5月9日、松阪競輪場でナイターG3『Aquarids Cup(アクアリッズカップ)』の初日が開催された。ガールズは地元の竹野百香が落車失格により戦線離脱となり、児玉碧衣の1強ムードに。S級は初日特選を制した岩谷拓磨を筆頭に、九州勢の活躍が目立つ一日となった。
児玉碧衣が力の違いを示す逃走劇
初日は強風が吹き荒れるバンクコンディション。そんななか、3Rに登場した児玉碧衣は、強い気持ちを持って打鐘4角からのロングスパートを敢行。後位に飛び付いた當銘沙恵美を一切寄せ付けずに後続を完封した。
「風がすごい強くてきついと思ったけど、腹をくくって行くしかないなと。ここで半周勝負をしてもG1じゃ通用しないし、道中で気合いを入れ直した。ペースに入れてゴール前までスピードを上げる踏み方だったけど、風のせいか思いのほか踏み上がらなかったので、そこは修正したい」

G1を見据えて上昇を図る児玉碧衣
G1を見据えて試行錯誤を重ねている児玉。絶対女王・佐藤水菜のアドバイスを元にさらなる上昇を図る。
「今回からセッティングを変えて、シューズも前々回の奈良から新しい物にして今回で3場所目。まだ硬い感じはするけど、前回のG1でサトミナ(佐藤水菜)に慣れるまで1、2カ月はかかると言われたので、今はそれを信じてやっている」
原井博斗が好ブロック2連発で白星発進
9Rには佐藤壮志-原井博斗の九州コンビが登場。佐藤が積極策に出ると、番手の原井が3番手からまくってきた野中龍之介を厳しいブロックでシャットアウト。第二波の板垣昴も原井がきっちり止めると、最後は佐藤を差し切って九州ワンツーを決めた。
追い込みのお手本、とも言えるようなレースを披露した原井は「(佐藤が)行くところでしっかり行ってくれたので、自分もしっかり仕事をしようと。(野中の)巻き返しが早かったので、焦ってブロックに行ってしまった。今までだったら(板垣をブロックした)2回目の動きができなかったけど体が動いてくれた。最後もしっかり追い込んで1着を取れたので良かった」とレースを振り返った。

キャリアハイで充実期を迎える原井博斗
前検日には「ここ2年ぐらいは大怪我をせずに走れていて、コンスタントに練習できている。それが成績の上昇の要因です」と語っており、現在の競走得点106点台はキャリアハイ。「仕事をすると思ってもらえるようになればうれしいです」としっかり番手の技量を磨き、これからも追い込みとしての地位を上げていく。
岩谷拓磨が大外まくり一閃で混戦断ち
12Rに行われたS級初日特選は、シリーズリーダーの木村皆斗が人気を集めたが、結果はスピードに自信を持つ岩谷拓磨がまくり一閃。外枠の不利がありながらも「嶋田さんがスタートで前を取ってくれたおかげ」と、前受けからレースを進めたことが功を奏した。

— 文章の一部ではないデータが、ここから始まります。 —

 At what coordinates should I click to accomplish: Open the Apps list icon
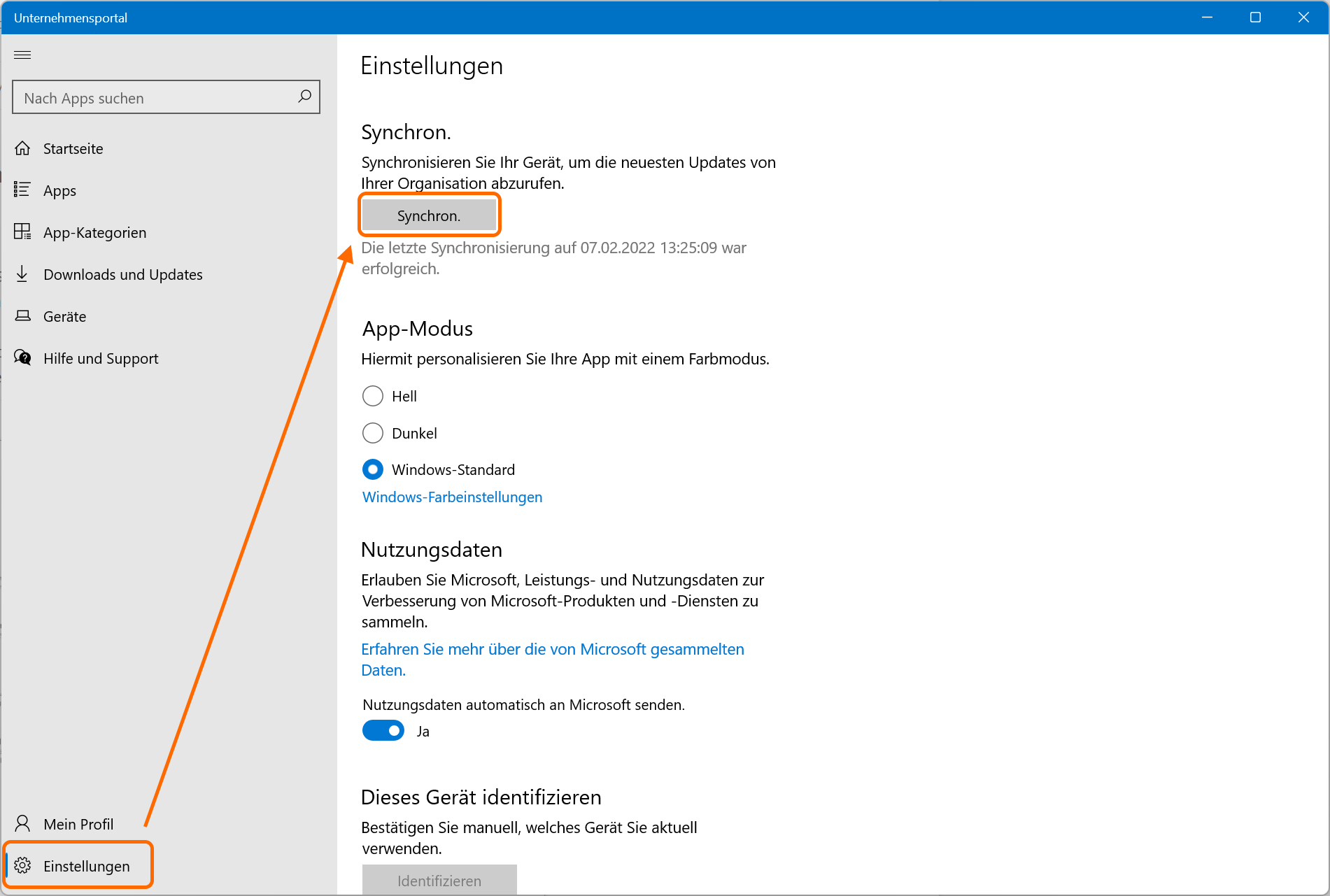(22, 190)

持ち味のスピードを発揮して不安を払しょくした岩谷拓磨
「カマシやまくりが得意なので、スピードに乗せてしまえばいい展開かなと思っていた。脚は問題ないかな。加速は上々でまくり切れると思ったし、伸び切って捕らえられる感じがありました」
戦前は、函館を走って風邪をひき、黄砂で鼻と喉をやられたと語っていたが、終わってみればそんなことはみじんも感じさせない走りで不安を払しょく。二次予選は近況好調で仕事シッカリの原井博斗との連係。好調福岡コンビの走りに引き続き注目だ。